─── INPUT RECORDS

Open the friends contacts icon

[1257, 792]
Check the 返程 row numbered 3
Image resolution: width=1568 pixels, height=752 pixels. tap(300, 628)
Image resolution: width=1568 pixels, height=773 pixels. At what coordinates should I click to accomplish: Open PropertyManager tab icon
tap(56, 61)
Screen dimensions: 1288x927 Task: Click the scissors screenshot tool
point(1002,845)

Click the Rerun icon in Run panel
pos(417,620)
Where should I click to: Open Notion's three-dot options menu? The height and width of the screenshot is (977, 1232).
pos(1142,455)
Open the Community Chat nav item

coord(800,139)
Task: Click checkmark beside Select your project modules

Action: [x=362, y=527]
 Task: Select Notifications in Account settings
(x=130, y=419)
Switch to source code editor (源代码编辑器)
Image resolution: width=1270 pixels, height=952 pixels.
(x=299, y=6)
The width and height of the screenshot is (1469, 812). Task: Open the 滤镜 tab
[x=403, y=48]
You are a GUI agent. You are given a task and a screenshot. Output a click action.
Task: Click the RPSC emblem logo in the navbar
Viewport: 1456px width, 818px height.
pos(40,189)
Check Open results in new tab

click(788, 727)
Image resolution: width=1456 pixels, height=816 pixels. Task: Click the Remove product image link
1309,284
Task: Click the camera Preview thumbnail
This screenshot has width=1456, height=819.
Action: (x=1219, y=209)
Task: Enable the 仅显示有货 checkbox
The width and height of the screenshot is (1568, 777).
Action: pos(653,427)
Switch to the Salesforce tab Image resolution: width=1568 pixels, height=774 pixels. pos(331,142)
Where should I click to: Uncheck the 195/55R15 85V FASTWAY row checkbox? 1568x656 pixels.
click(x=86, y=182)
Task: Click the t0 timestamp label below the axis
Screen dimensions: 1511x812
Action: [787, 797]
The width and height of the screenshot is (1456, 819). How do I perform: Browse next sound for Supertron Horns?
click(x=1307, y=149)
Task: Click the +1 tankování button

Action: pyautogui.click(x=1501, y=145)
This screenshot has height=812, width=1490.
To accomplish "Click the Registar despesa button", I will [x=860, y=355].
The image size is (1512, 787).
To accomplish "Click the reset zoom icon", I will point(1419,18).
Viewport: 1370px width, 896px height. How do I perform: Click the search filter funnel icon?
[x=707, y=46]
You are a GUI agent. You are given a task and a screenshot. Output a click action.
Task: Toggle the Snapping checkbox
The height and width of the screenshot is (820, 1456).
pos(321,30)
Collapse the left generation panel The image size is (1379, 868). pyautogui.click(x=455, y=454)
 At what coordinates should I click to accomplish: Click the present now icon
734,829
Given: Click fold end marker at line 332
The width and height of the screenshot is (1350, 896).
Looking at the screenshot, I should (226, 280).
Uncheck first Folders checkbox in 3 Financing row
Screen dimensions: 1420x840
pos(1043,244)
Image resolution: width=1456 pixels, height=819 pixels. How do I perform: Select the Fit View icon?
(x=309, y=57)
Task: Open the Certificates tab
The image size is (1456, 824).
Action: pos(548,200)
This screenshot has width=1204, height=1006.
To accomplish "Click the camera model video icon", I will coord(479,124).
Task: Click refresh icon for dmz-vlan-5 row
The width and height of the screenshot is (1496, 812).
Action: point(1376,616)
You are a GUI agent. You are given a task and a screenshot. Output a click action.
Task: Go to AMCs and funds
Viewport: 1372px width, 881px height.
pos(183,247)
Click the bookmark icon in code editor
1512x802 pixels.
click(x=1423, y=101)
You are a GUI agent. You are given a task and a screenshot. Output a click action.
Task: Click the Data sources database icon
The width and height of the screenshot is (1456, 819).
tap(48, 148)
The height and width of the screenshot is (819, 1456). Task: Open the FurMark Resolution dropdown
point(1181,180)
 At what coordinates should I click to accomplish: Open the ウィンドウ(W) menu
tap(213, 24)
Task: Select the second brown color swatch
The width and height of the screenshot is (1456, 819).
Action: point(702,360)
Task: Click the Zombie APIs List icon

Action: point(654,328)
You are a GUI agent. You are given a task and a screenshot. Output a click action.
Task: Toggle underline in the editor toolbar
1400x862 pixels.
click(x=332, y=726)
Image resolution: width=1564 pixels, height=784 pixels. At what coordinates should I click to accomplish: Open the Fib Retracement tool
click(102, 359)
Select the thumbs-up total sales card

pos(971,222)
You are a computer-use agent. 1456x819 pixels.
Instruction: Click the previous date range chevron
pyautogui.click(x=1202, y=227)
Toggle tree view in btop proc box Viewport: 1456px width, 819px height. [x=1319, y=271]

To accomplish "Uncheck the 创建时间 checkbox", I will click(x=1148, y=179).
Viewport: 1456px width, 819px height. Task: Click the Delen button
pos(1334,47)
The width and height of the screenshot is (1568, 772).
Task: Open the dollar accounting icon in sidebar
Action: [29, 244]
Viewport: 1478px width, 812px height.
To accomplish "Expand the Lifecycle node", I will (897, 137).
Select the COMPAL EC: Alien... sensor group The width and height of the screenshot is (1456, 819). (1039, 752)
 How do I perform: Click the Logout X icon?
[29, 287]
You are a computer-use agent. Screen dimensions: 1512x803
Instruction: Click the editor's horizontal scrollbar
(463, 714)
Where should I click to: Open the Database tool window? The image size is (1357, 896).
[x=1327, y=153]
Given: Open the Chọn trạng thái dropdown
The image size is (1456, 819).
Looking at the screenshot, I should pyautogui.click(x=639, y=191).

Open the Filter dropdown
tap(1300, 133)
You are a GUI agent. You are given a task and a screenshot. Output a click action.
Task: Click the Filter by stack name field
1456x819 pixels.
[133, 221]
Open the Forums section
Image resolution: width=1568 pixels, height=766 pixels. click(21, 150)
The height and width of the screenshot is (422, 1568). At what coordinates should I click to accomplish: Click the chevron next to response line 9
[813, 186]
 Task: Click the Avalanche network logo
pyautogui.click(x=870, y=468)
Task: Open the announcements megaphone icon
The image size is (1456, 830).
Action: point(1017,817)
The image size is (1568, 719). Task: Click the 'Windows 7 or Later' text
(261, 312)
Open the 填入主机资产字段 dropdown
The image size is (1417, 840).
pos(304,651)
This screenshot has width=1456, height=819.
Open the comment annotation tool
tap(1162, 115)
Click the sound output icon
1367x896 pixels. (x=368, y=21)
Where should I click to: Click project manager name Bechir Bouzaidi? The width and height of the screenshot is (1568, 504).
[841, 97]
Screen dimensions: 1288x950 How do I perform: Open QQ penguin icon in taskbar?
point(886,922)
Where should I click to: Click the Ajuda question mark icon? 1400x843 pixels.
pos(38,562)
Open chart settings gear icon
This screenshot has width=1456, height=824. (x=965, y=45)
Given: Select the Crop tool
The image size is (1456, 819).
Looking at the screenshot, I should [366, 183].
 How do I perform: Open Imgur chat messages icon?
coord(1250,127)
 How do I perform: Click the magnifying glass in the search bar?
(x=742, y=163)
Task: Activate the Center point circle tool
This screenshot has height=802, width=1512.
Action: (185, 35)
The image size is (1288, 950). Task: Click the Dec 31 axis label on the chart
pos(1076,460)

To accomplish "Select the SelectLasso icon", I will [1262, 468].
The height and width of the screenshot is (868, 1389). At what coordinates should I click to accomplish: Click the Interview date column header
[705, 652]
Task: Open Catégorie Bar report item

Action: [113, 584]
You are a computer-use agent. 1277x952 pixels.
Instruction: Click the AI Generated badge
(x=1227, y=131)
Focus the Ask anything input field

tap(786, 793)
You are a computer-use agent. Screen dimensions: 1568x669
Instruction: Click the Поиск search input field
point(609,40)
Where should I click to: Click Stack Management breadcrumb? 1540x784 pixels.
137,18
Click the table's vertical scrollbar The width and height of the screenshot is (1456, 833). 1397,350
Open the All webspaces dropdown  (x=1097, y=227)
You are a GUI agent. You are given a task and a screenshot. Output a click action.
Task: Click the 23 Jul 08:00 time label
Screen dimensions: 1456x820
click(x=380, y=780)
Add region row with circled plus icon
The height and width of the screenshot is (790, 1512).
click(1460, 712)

──────

Report how many lines in this data include the string "Toggle", and nothing else.

■ RESULT FOR THIS TASK: 3